DNR Providing Funds to Replace Lead Pipes
CBS 58—The Wisconsin Department of Natural Resources is providing funding to 38 municipalities help keep lead out of drinking water.
The DNR awarded a total of $14.5 million, which will be used to replace privately owned lead service lines, which bring water in to your home. About half of the lead service line, from the water main to the curb-, is owned by the city, the rest is the homeowner’s responsibility and that’s the portion the DNR money will replace.
“The reason we needed to do that is because in Wisconsin, utilities are not able to use utility rates to pay for any work on private property,” said Robin Schmidt, the chief of the environmental loans section at the DNR.
One of the cities getting money to replace privately owned lead service lines is Cudahy. The city will use the $300,000 it received this fall, while replacing water mains along Packard avenue, between Cudahy Avenue and the St.

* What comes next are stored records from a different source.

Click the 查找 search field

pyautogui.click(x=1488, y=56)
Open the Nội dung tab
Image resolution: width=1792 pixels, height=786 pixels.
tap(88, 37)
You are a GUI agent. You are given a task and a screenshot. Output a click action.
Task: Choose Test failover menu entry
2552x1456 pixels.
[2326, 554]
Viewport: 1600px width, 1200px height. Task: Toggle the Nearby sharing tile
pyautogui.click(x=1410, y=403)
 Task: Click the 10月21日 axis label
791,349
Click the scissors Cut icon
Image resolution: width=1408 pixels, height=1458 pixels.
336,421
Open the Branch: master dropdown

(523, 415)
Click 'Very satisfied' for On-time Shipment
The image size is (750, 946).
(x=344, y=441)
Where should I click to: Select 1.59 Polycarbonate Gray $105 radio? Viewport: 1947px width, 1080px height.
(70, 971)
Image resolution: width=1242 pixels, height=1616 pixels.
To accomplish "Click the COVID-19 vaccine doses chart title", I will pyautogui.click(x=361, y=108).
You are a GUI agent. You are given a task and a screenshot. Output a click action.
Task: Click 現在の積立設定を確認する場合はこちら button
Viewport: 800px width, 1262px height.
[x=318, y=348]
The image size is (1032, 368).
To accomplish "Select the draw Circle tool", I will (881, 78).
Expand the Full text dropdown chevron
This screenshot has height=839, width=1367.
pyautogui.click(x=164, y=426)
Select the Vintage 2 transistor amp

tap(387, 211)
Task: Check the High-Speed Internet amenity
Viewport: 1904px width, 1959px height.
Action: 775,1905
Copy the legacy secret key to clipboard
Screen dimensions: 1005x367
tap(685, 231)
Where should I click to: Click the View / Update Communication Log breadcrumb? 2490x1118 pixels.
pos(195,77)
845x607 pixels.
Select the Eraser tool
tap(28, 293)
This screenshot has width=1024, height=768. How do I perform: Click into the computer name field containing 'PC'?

Francis border.
“The city has been replacing the portion they own when we've done water main relays for about the last ten years, now we are hoping to use this money to encourage residents in this project area to replace their portion,” said Frank Miller, the water superintendent in Cudahy.
The DNR money will be used for the 59 properties in that construction area, where the city will be replacing their portion of the lead pipe.
“We also know that from studies that have been done in Flint, MI, if you only replace the portion of a lead service line that's owned by the municipality and you leave the private lead service line in place, you can actually increase the exposure,” Schmidt said.
Lead is not found in the water source, instead gets in through the lead service lines and lead plumbing, and is most dangerous for children because it stunts development.
While expert say the situation in Wisconsin is not something to panic about, it is important to be aware.
“We are doing a good job with corrosion control, we are minimizing the exposure to lead, but long term I think eventually Flint shows lead is dangerous enough, we just need to get rid of it,” Miller said.
Homeowners in the Cudahy project area will be getting more information in the next week. City officials are still finalizing details, but Miller says they hope to pay for 80 to 100 percent of replacement costs.
The DNR will hand out another $7.5 million to cities next year, but Schmidt says to get rid of all lead service lines will likely take more federal funding.